_Work instructions_. Within the material below, tally every line that holds the word "selector", then give the tally and nothing more.

Segment Start: Recorded information

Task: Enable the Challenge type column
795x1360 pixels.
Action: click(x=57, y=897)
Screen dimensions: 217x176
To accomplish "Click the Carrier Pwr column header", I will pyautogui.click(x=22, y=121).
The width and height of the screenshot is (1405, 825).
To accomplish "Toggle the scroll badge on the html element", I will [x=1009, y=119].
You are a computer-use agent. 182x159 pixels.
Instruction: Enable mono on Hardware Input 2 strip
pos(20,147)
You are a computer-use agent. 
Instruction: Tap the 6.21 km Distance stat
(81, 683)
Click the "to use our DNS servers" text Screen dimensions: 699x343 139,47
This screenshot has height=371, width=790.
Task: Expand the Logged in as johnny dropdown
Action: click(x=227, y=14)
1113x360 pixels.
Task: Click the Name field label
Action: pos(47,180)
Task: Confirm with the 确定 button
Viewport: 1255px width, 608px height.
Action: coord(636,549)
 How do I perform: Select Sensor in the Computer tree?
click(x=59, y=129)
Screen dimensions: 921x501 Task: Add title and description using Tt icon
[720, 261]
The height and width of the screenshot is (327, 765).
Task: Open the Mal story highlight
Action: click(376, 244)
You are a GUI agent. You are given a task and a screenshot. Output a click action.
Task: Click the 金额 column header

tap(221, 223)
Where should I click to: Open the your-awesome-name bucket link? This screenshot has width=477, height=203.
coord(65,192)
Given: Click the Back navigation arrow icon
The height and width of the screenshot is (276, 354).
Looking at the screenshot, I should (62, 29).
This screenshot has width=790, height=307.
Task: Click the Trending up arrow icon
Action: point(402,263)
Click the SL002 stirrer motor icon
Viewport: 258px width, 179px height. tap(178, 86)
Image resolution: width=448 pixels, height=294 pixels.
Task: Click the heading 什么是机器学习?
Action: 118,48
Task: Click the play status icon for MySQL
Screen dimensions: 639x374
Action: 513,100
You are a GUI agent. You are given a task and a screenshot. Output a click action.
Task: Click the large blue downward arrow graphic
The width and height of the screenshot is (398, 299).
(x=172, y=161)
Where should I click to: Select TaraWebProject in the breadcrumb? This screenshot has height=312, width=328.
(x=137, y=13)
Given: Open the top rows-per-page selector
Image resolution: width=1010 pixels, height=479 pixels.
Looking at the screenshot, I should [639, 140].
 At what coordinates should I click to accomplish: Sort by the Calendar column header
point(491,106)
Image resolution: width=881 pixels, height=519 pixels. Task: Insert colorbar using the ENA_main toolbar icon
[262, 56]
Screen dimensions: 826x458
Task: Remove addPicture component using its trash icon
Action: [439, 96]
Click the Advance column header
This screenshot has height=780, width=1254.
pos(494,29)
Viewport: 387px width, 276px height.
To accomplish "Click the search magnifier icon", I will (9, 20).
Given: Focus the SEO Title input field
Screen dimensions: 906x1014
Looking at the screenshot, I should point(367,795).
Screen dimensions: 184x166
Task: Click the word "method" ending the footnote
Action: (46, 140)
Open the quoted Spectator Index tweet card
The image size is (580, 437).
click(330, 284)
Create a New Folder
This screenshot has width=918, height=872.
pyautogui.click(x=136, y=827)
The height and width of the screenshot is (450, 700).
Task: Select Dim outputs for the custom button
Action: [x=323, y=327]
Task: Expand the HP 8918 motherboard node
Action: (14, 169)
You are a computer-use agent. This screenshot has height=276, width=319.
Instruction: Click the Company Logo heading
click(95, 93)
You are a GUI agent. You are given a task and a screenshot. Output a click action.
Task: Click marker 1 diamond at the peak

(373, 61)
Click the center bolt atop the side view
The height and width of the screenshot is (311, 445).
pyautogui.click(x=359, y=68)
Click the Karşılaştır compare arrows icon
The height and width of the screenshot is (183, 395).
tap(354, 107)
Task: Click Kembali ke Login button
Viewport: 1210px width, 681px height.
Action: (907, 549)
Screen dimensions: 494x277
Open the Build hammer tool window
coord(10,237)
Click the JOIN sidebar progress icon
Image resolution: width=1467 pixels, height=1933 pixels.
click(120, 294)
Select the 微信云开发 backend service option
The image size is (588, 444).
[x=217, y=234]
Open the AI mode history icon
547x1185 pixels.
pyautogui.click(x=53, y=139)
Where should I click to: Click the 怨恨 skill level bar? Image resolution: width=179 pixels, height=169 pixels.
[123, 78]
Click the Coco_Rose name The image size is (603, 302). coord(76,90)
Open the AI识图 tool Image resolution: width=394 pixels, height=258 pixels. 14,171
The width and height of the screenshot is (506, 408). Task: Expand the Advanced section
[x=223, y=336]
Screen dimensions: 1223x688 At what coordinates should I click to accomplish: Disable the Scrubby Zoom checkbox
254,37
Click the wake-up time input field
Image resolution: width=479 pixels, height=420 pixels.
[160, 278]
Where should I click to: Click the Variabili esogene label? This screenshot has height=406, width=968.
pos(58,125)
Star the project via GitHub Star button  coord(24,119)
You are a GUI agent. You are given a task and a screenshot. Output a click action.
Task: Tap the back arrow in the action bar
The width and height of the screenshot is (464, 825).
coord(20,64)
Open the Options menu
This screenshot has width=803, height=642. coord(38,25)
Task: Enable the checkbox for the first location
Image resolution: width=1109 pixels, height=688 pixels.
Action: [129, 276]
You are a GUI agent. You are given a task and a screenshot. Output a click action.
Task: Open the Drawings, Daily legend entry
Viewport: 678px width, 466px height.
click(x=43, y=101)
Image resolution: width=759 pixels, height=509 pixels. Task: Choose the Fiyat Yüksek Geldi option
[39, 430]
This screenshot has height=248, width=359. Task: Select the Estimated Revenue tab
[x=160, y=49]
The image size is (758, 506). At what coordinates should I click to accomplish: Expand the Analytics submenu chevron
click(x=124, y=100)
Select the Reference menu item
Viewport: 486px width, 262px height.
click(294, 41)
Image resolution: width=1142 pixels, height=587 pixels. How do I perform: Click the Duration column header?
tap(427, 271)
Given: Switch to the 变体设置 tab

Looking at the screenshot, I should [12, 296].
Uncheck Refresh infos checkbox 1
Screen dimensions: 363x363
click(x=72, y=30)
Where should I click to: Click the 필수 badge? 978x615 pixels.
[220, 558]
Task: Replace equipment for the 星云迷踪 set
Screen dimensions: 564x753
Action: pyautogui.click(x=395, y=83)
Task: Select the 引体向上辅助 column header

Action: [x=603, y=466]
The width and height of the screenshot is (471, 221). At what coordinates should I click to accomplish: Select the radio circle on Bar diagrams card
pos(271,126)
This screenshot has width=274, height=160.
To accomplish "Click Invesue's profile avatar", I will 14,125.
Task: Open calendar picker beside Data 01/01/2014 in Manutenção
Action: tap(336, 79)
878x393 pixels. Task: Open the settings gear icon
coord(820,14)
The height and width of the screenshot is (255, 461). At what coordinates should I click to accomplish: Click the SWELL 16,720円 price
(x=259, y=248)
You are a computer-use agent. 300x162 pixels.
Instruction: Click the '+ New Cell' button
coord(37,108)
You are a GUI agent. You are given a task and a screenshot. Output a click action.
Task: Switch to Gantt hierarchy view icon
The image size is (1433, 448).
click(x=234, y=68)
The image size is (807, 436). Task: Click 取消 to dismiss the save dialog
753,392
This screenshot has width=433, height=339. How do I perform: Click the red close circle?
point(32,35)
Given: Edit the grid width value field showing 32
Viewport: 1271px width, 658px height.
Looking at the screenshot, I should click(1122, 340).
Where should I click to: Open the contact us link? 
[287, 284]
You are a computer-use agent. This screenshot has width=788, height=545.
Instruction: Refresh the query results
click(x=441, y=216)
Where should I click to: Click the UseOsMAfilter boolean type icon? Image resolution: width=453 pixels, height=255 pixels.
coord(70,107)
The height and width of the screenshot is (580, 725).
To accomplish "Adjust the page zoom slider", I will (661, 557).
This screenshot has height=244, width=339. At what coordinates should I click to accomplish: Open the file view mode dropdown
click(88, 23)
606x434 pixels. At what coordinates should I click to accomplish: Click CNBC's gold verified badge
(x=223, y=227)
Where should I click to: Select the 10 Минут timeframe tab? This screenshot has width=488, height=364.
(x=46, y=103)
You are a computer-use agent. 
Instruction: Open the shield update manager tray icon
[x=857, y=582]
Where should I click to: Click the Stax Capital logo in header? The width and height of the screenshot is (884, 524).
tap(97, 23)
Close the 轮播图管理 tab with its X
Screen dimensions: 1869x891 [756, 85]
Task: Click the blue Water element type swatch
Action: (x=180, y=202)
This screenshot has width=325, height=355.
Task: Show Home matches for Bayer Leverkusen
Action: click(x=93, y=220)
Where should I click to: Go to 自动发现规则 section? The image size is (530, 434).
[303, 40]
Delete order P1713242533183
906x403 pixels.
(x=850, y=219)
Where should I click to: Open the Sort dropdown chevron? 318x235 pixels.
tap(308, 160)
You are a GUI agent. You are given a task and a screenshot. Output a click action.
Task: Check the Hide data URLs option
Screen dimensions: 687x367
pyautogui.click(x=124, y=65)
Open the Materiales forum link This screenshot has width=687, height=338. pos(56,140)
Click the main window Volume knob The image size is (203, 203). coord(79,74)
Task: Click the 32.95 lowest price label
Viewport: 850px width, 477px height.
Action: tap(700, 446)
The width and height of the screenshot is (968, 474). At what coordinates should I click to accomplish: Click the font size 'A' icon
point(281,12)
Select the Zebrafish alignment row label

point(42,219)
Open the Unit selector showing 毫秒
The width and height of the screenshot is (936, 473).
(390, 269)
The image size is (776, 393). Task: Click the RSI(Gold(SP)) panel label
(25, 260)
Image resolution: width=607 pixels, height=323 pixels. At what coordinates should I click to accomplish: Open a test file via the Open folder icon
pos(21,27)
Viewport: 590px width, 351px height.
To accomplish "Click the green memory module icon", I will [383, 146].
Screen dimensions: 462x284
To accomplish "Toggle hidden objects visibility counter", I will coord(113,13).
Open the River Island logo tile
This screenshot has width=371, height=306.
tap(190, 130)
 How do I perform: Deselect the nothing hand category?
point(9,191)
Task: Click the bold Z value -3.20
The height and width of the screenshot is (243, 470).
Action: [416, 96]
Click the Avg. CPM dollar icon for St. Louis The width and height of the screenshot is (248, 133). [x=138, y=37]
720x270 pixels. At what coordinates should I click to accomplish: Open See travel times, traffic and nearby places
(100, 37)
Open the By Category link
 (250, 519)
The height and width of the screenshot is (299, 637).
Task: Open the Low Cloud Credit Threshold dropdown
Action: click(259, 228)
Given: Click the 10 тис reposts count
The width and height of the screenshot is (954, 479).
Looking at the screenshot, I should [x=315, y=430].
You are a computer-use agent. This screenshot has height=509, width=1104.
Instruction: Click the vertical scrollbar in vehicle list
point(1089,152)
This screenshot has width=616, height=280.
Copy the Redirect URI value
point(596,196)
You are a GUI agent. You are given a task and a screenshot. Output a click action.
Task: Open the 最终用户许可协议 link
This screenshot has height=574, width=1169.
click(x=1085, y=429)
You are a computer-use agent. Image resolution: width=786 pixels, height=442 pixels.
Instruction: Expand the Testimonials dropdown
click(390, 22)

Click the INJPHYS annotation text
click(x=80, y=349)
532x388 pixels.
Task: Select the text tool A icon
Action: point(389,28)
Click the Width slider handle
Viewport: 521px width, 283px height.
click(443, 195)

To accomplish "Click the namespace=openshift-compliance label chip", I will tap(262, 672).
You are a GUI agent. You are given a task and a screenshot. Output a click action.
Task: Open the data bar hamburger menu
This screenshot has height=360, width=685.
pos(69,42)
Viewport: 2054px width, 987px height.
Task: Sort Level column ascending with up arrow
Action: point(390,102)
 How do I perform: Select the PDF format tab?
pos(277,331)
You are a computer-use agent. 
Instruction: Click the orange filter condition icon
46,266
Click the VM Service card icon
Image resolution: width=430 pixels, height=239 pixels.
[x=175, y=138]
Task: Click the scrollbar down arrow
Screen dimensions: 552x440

Segment End: Recorded information

_Response area_. 2